MAYBANK: Strategic Plan ROAR30 Fuels Optimism for Banking Sector Performance
| Investment Bank | PUBLIC INVESTMENT BANK |
|---|---|
| TP (Target Price) | RM11.70 (+5.8%) |
| Last Traded | RM11.06 |
| Recommendation |
A major banking group has unveiled an ambitious five-year strategic blueprint, ROAR30, aimed at capitalising on long-term growth opportunities across ASEAN. The plan outlines a path to achieve a Return on Equity (ROE) of 13-14% by the financial year 2030, building on a strong track record of ROE growth from 9.3% in FY22 to 11.5% in the first nine months of FY25.
Key Financial Targets
The strategic plan sets several key financial targets, including maintaining a CASA ratio above 41%, a net interest margin (NIM) exceeding 2.05%, and keeping net credit cost stable at 20 basis points. Furthermore, the bank aims for its cost-to-income ratio (CTI) to fall below 47% and net operating income to grow at a compound annual growth rate (CAGR) of 5-6% from FY25-30F. These aspirations are expected to be supported by ongoing capital management initiatives.

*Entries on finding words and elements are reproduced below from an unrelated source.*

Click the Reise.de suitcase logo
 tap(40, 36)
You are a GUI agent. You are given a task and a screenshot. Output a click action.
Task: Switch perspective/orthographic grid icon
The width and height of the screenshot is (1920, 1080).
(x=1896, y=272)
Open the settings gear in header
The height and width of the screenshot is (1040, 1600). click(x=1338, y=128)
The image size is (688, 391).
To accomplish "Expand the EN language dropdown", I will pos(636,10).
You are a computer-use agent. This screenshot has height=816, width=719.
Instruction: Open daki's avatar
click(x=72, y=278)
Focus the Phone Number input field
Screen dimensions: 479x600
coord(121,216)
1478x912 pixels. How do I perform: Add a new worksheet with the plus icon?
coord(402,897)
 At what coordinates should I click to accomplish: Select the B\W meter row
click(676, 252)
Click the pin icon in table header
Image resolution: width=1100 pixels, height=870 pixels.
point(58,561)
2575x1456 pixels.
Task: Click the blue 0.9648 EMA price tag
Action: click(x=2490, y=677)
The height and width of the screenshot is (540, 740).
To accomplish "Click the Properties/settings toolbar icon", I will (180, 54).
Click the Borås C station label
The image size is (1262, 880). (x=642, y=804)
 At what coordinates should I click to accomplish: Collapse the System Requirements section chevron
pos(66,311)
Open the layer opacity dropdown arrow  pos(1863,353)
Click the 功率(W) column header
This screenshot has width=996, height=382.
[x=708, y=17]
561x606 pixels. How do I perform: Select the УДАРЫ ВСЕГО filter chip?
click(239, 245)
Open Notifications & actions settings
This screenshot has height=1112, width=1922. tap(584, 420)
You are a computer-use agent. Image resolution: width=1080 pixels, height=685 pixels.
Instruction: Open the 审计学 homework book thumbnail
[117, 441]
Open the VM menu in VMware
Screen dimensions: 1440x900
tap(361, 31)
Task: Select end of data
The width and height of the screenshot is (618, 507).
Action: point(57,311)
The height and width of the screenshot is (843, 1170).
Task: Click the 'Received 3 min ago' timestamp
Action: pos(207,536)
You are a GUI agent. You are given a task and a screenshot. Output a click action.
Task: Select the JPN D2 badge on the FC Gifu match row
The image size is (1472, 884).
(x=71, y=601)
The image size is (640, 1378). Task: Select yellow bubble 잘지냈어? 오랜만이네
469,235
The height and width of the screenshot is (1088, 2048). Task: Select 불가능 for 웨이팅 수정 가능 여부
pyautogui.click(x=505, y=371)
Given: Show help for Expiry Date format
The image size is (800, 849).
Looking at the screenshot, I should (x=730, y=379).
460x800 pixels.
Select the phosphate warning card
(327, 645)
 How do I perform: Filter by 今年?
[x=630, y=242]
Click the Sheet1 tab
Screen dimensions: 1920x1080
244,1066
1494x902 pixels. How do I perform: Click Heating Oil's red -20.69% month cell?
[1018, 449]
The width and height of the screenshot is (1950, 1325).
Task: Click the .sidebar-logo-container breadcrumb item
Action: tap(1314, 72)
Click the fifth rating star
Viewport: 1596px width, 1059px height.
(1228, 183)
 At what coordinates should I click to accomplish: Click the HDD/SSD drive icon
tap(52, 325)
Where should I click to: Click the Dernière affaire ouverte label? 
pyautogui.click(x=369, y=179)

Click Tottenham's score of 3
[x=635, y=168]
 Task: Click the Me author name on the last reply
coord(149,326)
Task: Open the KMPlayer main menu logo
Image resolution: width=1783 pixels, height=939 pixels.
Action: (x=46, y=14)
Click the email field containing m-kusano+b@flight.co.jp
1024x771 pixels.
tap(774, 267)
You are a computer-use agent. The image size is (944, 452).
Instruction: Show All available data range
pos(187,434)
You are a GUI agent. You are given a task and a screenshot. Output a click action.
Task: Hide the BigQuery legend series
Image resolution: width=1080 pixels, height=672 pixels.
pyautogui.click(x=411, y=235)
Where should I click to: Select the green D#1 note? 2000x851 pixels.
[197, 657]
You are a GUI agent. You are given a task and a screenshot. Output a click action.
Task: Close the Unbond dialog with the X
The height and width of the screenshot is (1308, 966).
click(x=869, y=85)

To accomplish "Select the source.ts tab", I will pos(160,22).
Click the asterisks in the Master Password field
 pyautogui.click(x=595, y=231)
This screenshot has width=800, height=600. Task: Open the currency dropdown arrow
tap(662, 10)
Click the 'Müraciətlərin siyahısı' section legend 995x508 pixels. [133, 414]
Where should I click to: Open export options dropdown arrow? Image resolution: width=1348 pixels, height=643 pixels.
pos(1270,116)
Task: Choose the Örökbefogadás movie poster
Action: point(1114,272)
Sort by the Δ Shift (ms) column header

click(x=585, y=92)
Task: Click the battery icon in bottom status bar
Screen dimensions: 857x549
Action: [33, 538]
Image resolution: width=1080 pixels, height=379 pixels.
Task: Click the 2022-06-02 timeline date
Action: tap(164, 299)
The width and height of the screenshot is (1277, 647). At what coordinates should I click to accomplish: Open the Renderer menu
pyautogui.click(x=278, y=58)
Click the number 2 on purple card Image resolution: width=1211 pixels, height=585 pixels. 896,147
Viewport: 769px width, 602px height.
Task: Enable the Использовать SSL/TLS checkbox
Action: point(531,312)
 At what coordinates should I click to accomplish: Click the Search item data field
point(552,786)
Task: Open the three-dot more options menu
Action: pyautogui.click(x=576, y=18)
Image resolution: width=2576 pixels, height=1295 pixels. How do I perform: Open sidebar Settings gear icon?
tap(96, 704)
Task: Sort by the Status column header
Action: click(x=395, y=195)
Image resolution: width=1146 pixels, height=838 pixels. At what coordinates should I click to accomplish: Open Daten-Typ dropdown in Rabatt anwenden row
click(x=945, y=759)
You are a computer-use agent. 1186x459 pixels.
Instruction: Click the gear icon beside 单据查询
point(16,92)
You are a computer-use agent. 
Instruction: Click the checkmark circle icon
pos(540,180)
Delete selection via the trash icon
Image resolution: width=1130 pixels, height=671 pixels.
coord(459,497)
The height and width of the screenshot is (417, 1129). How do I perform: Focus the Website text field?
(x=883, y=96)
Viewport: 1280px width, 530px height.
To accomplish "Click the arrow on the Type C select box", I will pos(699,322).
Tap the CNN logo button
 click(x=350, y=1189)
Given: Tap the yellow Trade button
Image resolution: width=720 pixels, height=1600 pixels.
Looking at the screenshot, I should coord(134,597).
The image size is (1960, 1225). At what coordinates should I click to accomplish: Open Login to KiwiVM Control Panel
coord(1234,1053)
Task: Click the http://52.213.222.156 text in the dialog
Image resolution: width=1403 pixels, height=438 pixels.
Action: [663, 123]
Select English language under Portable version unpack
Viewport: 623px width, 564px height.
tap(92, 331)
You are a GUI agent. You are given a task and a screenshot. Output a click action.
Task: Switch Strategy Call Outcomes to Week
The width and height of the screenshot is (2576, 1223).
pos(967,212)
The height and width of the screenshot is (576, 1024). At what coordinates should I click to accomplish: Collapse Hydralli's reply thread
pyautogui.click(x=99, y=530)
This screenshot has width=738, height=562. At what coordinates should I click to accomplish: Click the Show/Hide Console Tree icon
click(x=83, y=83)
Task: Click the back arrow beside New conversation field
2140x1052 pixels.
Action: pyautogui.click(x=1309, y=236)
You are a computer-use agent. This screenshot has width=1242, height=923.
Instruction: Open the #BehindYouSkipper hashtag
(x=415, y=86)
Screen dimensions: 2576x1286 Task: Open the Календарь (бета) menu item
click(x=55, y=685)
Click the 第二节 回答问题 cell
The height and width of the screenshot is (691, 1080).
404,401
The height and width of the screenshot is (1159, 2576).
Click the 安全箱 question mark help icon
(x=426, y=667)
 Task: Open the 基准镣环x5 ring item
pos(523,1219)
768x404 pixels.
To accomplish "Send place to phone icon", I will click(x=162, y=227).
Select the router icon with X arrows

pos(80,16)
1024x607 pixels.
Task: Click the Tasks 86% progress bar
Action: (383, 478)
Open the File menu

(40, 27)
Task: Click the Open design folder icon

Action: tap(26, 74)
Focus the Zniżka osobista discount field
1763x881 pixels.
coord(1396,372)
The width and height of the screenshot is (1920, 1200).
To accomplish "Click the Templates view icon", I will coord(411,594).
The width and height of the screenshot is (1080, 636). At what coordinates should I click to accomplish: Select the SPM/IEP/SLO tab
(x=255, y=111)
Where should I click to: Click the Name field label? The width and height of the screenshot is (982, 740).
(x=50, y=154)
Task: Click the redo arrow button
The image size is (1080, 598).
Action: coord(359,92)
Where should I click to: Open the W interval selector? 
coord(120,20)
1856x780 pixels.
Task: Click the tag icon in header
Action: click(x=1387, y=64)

Strategic Pillars and Growth Areas
The ROAR30 strategy is anchored on three main pillars: purpose, business at scale, and foundation. The “Purpose” pillar emphasizes humanising financial services, with a significant focus on expanding SME financing from RM60 billion to RM100 billion by September 2025, and an additional RM100 billion directed towards new-economy sectors like digital economy and advanced manufacturing.
Under “Business at Scale,” the bank intends to leverage its robust competitive position as a deeply entrenched ASEAN institution. This involves establishing regional and global leadership in key areas such as Islamic finance, wealth management, transactions and payments, and corporate and investment banking. This holistic approach is designed to unlock growth through synergies, enhance liquidity management, and boost income and profitability.
Future-Proofing and Outlook
To future-proof operations, the “Foundation” pillar includes an allocation of RM10 billion for technology investments over the next five years, averaging RM2 billion annually. While this significant investment may initially exert upward pressure on the CTI, management anticipates these costs will be offset by improvements in productivity, process re-engineering, automation, and an estimated 10% workforce attrition.
Given the bank’s proven track record, sustained asset quality improvement, and a higher share of low-cost CASA deposits, analysts view the ROAR30 targets as achievable. The target price for the stock has been raised to RM11.70, with an “Outperform” recommendation maintained, citing an attractive dividend yield of approximately 6%.